The lower housing 260 has a cavity inside and forms a mixing chamber 262.
The lower housing 260 includes an opening 273 in the wall of the mixing chamber 262. An air outlet 236 of the air chamber 243 is fitted in the opening 273 to allow fluid communication between the mixing chamber 262 and the air chamber 243. Mixing chamber 262 is in fluid communication with liquid chamber 204 through valve 264. In addition, the lower housing 260 includes an outlet opening 261 and an annular protrusion 267. The outlet nozzle 270 fits over the lower protrusion 267 and secures the outlet nozzle 270 to the lower housing 260. The outlet nozzle 270 is fixed with a press-fit connection, but may be connected by any other means, for example, a snap-fit connection, an adhesive, a screw connection or the like. The outlet nozzle 270 includes a floor 271, a taper portion 272, and an outlet 274. In addition, a foam generating medium 275 such as one or more screens is included in the outlet nozzle 270. Optionally, a foam-generating cartridge may be used, where the foam-generating cartridge is placed on the floor 271. In some embodiments, the screen 275 is replaced with one or more porous members or baffles.

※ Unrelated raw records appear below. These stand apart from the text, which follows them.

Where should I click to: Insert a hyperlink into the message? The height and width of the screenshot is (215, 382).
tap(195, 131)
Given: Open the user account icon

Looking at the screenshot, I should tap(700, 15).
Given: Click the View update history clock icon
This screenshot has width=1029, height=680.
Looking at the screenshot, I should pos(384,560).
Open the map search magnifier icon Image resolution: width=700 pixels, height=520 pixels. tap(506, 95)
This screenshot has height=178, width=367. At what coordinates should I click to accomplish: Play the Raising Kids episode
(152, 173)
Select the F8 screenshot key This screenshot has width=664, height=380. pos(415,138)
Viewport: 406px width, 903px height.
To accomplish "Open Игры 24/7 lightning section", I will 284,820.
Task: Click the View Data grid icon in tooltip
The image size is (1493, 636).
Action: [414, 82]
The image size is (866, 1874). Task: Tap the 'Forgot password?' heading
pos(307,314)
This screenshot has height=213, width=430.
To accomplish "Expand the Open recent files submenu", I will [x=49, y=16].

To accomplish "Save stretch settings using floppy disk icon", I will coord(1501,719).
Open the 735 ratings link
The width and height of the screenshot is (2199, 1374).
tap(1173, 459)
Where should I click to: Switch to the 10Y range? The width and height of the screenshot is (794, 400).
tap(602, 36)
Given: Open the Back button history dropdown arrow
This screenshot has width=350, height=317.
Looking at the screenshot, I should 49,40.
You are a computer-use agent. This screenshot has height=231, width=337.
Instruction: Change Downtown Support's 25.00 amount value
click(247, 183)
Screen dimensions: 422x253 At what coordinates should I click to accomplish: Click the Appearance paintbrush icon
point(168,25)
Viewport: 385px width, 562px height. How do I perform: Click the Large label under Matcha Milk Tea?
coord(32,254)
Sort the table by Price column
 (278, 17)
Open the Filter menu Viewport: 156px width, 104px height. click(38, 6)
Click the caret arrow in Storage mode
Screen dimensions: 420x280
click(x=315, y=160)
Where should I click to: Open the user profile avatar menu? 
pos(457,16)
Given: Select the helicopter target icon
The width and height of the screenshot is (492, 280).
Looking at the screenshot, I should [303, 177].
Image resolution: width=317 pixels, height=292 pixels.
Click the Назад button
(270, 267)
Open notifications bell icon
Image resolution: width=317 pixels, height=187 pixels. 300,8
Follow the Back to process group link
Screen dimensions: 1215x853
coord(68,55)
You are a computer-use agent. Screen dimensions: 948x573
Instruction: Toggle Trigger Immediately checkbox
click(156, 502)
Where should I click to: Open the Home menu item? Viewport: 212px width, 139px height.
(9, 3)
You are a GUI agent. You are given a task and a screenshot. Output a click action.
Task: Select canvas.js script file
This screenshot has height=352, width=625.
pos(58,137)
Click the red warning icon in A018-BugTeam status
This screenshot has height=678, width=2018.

  An example of the benefit of using the sleeve 232 is that the liquid inlet 224 or the liquid inlet valve 226 can be located anywhere in the sleeve 232 without affecting the volume of the liquid chamber 204 or reducing the efficiency of the pump 201. It may be. Similarly, the liquid outlet 208 and / or liquid outlet valve 264 may be located anywhere along the sleeve 232 and does not reduce the volume of the liquid chamber 204 and the efficiency of the pump 201. In some embodiments, the liquid inlet and the liquid outlet are offset from each other. In some embodiments, when the pump 201 is introduced into the foam dispenser, the liquid outlet is disposed closer to the front of the dispenser than the liquid inlet. In some embodiments, the liquid inlet and the liquid outlet are along a common axis. Piston 240 moves along a substantially horizontal pump axis. In some embodiments, the liquid inlet valve 226 moves approximately perpendicular to the pump axis. In some embodiments, even if foldable horizontally and vertically, at least a portion of the liquid inlet valve 226 moves substantially along the vertical axis.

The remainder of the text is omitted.